PROBLEM REQUIREMENTS.
All lines from the one that contains "You are a GUI" through the final line of the entries must be repeated exactly. No other lines belong in the output.

Start of GIVEN RECORDS

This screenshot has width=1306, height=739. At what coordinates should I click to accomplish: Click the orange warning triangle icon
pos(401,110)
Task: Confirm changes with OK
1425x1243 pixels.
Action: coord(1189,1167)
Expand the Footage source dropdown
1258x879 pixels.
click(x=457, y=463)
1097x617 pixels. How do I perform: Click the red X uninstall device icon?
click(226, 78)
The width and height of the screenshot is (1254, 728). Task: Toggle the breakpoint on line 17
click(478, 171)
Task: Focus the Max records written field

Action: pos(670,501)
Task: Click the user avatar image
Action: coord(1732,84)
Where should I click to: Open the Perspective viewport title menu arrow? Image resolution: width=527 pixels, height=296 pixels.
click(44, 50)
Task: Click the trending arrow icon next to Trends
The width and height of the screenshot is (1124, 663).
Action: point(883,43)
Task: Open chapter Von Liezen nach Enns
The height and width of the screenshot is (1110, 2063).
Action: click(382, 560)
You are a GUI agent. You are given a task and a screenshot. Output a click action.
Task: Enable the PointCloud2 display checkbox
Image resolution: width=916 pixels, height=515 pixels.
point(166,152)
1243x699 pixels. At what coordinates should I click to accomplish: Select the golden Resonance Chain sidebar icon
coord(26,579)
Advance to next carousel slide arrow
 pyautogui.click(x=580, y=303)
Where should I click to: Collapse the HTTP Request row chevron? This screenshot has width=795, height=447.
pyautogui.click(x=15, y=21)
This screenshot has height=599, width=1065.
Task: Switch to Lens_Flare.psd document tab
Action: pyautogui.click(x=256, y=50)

End of GIVEN RECORDS

TASK RESPONSE.
You are a GUI agent. You are given a task and a screenshot. Output a click action.
Task: Enable the PointCloud2 display checkbox
Image resolution: width=916 pixels, height=515 pixels.
point(166,152)
1243x699 pixels. At what coordinates should I click to accomplish: Select the golden Resonance Chain sidebar icon
coord(26,579)
Advance to next carousel slide arrow
 pyautogui.click(x=580, y=303)
Where should I click to: Collapse the HTTP Request row chevron? This screenshot has width=795, height=447.
pyautogui.click(x=15, y=21)
This screenshot has height=599, width=1065.
Task: Switch to Lens_Flare.psd document tab
Action: pyautogui.click(x=256, y=50)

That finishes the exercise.